Fagin also represents a harsh parody of the Protestant work ethic. Oliver is “anxious to be actively employed” because he notices that Fagin’s “stern morality” manifests itself when Charley and the Dodger return home empty-handed. Fagin rails about the “misery of idle and lazy habits” and punishes them by denying them dinner. Victorians castigated the poor for laziness, but the work ethic they preached was in some ways responsible for creating the perversion of that ethic that Fagin represents. As a result of the “stern morality” of charitable institutions, paupers have to choose between the harsh conditions of the workhouses and the harsh conditions of the streets.

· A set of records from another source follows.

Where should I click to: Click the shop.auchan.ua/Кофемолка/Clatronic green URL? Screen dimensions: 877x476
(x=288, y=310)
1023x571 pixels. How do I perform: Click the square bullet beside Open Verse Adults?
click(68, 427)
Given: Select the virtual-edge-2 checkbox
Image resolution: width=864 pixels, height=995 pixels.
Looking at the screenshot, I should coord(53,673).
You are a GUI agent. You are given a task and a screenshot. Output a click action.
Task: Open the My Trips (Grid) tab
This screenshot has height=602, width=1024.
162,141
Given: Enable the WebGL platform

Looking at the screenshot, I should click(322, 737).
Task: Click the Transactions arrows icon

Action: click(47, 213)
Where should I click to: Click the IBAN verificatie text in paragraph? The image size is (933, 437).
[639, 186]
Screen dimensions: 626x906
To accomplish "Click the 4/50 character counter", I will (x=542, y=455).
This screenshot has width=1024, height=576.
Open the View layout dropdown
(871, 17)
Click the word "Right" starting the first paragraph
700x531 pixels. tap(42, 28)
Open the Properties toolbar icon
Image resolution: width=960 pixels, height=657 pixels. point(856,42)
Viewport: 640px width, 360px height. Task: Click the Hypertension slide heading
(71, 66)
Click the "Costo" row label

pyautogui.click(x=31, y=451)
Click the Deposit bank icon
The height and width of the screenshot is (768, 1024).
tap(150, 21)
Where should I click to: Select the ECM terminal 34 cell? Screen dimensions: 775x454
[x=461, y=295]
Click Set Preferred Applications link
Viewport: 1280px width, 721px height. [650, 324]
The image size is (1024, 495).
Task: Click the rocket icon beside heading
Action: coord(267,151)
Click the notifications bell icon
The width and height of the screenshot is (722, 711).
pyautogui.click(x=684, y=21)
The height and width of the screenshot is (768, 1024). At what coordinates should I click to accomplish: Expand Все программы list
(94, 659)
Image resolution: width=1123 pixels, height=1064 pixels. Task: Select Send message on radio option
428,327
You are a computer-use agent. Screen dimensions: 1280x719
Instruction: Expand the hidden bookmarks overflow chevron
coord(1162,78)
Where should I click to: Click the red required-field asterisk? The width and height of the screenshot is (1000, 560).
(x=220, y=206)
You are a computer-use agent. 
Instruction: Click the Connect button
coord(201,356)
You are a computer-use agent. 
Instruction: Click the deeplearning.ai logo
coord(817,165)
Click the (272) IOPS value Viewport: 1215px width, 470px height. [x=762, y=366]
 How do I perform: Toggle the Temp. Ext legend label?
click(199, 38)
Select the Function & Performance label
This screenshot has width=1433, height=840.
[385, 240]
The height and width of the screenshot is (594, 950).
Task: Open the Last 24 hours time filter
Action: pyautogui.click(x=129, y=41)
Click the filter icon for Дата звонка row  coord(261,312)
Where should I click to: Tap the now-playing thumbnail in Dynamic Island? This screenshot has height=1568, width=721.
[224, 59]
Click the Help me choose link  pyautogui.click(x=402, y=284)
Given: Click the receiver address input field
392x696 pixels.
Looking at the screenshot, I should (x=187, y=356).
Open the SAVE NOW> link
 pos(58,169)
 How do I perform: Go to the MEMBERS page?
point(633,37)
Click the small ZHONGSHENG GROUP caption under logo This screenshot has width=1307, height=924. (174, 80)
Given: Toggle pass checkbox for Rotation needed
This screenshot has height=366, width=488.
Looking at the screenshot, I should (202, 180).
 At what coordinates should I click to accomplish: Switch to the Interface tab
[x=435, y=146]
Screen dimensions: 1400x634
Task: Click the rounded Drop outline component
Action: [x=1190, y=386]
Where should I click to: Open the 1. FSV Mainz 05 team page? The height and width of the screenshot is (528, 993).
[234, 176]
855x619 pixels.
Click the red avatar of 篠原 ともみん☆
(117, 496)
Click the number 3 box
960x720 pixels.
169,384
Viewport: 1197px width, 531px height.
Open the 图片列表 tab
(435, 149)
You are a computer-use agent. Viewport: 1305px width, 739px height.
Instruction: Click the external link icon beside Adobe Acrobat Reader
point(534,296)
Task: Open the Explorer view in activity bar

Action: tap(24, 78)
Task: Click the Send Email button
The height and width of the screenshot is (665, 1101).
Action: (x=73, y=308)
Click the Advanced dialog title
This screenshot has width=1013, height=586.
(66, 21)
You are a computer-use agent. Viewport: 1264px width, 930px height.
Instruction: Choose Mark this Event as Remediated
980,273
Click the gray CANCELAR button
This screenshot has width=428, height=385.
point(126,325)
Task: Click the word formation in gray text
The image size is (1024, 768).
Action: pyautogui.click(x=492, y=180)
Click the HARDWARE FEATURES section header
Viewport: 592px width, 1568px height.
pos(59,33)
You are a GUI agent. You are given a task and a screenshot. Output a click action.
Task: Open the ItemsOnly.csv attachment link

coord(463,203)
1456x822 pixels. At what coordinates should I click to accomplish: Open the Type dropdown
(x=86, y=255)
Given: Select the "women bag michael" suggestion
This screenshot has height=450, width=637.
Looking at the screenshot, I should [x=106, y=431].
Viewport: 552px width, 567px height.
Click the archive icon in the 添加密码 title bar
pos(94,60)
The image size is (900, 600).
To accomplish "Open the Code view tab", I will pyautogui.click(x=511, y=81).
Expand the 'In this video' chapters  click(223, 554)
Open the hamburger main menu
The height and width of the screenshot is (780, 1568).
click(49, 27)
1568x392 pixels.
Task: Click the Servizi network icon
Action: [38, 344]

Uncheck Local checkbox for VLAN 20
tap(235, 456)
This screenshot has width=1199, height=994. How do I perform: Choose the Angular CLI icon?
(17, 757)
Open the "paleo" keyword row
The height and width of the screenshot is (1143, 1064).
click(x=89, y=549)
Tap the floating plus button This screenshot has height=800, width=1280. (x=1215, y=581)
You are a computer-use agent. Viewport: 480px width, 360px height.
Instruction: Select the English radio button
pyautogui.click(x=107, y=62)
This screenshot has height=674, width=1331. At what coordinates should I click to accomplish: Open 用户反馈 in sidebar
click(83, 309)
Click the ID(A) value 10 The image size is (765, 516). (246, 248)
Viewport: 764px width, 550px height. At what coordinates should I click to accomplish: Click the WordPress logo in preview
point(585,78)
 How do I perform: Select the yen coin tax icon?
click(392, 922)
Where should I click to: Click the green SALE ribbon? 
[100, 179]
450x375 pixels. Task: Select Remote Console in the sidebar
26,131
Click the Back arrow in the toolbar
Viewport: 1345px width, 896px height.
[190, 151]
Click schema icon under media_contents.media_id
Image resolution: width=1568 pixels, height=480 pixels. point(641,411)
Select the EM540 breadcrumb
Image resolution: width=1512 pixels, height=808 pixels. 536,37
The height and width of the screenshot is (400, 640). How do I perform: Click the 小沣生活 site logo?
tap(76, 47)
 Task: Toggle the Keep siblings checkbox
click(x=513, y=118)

Because begging is a punishable offense, those who stay outside the workhouses are often forced to turn to crime in order to survive.
Oliver’s experience in the courtroom highlights the precarious position of the poor in the eyes of the law. Mr. Fang is an aptly named representative of the English legal system. The law has fangs ready to devour any unfortunate pauper brought to face “justice.” Without hard evidence or witnesses, and despite Brownlow’s testimony that he does not believe that Oliver is the thief, Mr. Fang convicts Oliver and sentences him to three months of hard labor. In Oliver’s weakened condition, the sentence is really a sentence of death.
Oliver’s inability to speak at his trial, caused by his exhaustion and sickness, metaphorically suggests the lower class’s lack of political power and ability to voice its own concerns in a public forum. In 1830s England, the right to vote was based on wealth, so the poor had no say with respect to the law. Moreover, the upper classes project their own conceptions of the poor upon them—to the point of blithely redefining poor people’s identities with no regard for the truth. Oliver cannot even say his name due to exhaustion and terror, so a court officer gives him the false name of “Tom White.” This process of inaccurate renaming occurs throughout the hearing, as Oliver is falsely named a “young vagabond” and a “hardened scoundrel” before he is eventually falsely declared “guilty.” But the name “Oliver Twist” is, in fact, no more authentic, as Mr. Bumble invents this name when Oliver is born. As these examples demonstrate, Oliver’s identity has been determined by other, more powerful people throughout his life.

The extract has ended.